____ Excerpt to read

And as I hear about these people, and places I am always so impressed to see how her friends, both recent and distant, have had such interesting and noteworthy lives. I can see clearly how my parents devoted love for each other, and early Christian values, combined with military life, uplifting friends, hard work, and family focus, enhanced and created long term success and especially JOY, in their lives.

The Ralph and Sarah Champion Friedmann family

Mom grew up as one of eight children, and her parents and siblings were her first, best friends. Living in Brownsville Texas, she and her siblings were born to Sarah Champion (originally Campioni, her father having migrated from Rovigno D’ Istria, Italy, into Port Isabel Texas). Sarah lost her mother early in life, and was one of four children born to Jose Champion, and Concepcion Anzaldua. The two boys, Phillip, and Jose Enrique stayed with the dad to grow up, while Sarah and her sister Lydia, were placed with her dad’s two sisters, who were unmarried at the time, named Tia Maria and Tia Teresa.

Without his wife, their dad felt he could not take proper care of all the two girls and was grateful his loving sisters were able to help him, so even in the face of adversity, this dad, still managed to find a way to provide a good life for his daughters.. These two ladies, who raised Sarah, remained influential for my mom and her family as they visited the two Aunts often.

Tia Maria and Tia Teresa were very proper, and taught Sarah and Lydia how to sew, cook, clean and take care of a household while going to Catholic school. Sarah learned how to make tortillas from scratch, using flour, lard and water, how to cook a meal for a family, how to sew, how to clean, how to economize, how to care for a garden and how to honor God. These were the same things that Sarah would eventually pass down to her children as well and those children would pass it down to me and my sisters.

After Sarah married Ralph, according to my mom, the young couple had been given the entire upstairs of her Aunt Cleta’s house, to live in. Sadly, when they had their first baby, Ralph Jr., he died at six weeks of age and is buried (baby boy Friedmann) in the family cemetery.

Sarah was heartbroken but the support of her aunts, and her husband helped her heal, and she then went on to have eight more children, Bettye the oldest, then Joyce, Ralph, Cleta (mom), Marie, Bob, and Russ and Germaine who were fraternal twins. My mom was named Cleta after her Aunt Cleta, and the name means “glory”, or “called forth” which very much describes my mom.

Like Sarah, my mom and her siblings also grew up in Brownsville, just across the border from Matamores Mexico, speaking fluent Spanish and English. Mom said that when they wanted water, they could say water or Agua, and that they knew, as very little children, who to speak English to, and who to speak Spanish to.

Mom is back row second from the right with flowers in her hair

As they grew, the family was busy helping each other, doing chores, going to church, participating in sports, playing music and dancing. Mom and her sisters, were best friends with each other and went to an all girls Catholic school, staffed by the Sisters of the Incarnate word, all the way through high school.

Mom was always helping her mom, and I guess that was her first job, taking care of her twin baby brother and sister…but she also had other work as a young adult.

________
____ Dataset excerpt

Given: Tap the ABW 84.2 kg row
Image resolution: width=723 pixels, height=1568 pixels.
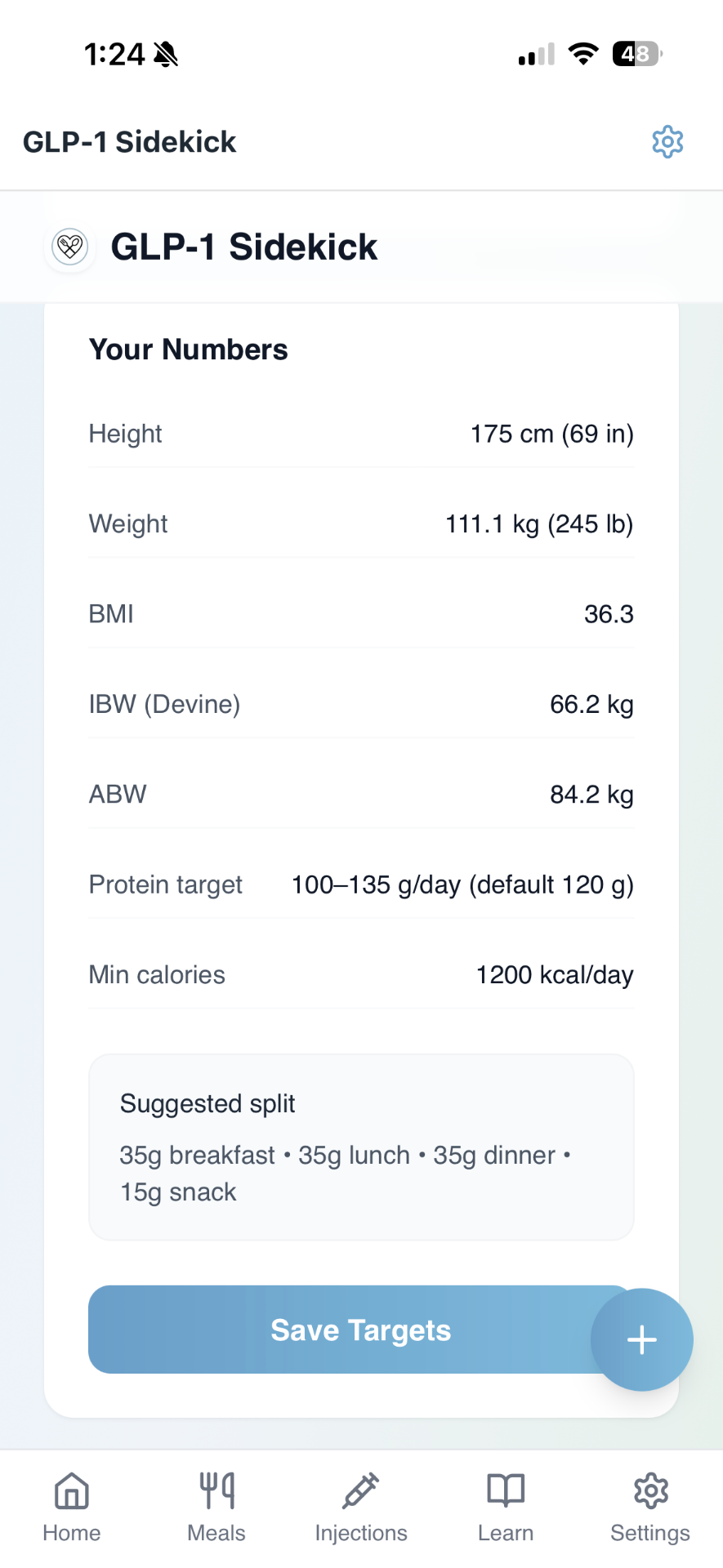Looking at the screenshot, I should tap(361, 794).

________

Written problem
Please condense the paragraph of the family history above that begins "Tia Maria and Tia Teresa were very proper" into a short bulleted list that keeps its main facts.

Expected answer
- Tia Maria and Tia Teresa, both very proper, taught Sarah and Lydia to sew, cook, clean and keep a household while the girls attended Catholic school.
- Sarah learned to make tortillas from scratch with flour, lard and water. She also learned to cook a family meal, sew, clean, economize, care for a garden and honor God.
- Sarah later passed these things down to her children, and they passed them down to the writer and the writer's sisters.